Brian’s current focus: the chemistry of AI
While opportunities are all over the place, Brian’s Tuesday issue of Money & Megatrends highlighted a sector that might surprise you…
Chemicals.
Here’s Brian:
The chemicals sector is commonly thought of as an “old economy” industry that produces products such as plastics, paints, solvents, cleaners, and pesticides.
However, some chemical firms are involved in “brand new economy” activities related to AI.
The chemicals industry sits upstream of almost every physical component in the AI stack: from the specialty gases and materials used to manufacture semiconductors to the high‑purity solvents, coatings, coolants, flame retardants, and advanced polymers that make modern data centers possible.
Every AI server relies on a long chain of ultra-specific and ultra-pure chemicals. As AI usage explodes, the need for more chemicals and more sophisticated, higher-purity ones increases.
Brian’s March 6 recommendation to add chemicals to your portfolio is already paying off…
Chemours Co. (CC) is up 37% since that note and just hit a new one-year high. And Element Solutions Inc. (ESI) has added 15% and also just hit a new one-year high.

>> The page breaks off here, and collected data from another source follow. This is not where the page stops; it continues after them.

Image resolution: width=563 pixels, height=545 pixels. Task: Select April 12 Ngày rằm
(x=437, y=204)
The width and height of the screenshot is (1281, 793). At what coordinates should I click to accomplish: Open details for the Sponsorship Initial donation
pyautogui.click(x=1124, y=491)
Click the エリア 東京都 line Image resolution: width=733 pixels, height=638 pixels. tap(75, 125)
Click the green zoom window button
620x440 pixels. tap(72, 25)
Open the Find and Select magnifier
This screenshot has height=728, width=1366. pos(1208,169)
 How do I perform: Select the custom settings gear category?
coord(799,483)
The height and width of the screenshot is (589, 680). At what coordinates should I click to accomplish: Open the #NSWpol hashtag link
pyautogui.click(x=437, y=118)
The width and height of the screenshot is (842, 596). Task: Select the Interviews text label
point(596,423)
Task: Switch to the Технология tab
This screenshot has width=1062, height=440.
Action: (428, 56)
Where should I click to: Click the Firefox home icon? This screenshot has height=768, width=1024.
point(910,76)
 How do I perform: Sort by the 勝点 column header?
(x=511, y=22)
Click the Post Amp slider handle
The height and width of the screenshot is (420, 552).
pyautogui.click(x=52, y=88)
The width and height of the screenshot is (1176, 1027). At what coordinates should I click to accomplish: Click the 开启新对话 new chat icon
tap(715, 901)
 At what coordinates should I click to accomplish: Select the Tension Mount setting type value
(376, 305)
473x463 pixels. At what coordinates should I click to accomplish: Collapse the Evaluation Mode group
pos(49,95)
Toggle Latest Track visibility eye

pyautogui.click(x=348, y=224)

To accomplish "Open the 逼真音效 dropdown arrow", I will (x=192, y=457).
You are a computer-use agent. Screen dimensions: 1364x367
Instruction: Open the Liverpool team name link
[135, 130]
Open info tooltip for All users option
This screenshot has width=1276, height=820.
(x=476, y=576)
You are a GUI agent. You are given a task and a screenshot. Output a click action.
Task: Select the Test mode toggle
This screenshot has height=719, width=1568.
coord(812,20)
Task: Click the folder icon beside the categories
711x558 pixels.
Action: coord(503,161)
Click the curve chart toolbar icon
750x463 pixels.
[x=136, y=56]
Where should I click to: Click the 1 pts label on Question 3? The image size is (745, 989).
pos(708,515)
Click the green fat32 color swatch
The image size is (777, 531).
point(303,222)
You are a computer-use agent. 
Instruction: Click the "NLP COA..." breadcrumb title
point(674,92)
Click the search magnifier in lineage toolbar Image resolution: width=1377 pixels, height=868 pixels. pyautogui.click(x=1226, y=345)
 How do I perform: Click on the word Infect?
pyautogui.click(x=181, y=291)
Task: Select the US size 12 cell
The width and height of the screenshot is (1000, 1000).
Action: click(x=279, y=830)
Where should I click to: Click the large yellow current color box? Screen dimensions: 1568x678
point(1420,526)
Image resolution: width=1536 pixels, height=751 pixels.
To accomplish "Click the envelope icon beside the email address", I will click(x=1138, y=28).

For readers who want Brian’s full analysis – including the specific names he’s watching for connected to all the demand shocks he’s tracking beyond chemicals – his research is available for free in Money & Megatrends
Circling back to the token shortage
Ben Pouladian’s observation that opened our Digest – the world is mainly short of tokens – is true. The shortage is real, and it’s disrupting AI companies’ ability to serve their users right now.
But pull back far enough and you’ll see the broader sequence…
- The token shortage is downstream of a GPU shortage…
- Which is downstream of a data center shortage…
- Which is downstream of a power shortage…
- Which is downstream of an infrastructure buildout that the physical world simply hasn’t had time to complete.
This is what a genuine technology transition looks like from the inside. The demand arrives faster than the supply chain can respond.
The companies positioned in the middle of these constraint points – the ones making the chemicals, cooling the servers, supplying the power infrastructure – are where the big money is being made today…and where we want to be.
We’ll keep tracking this with you here in the Digest.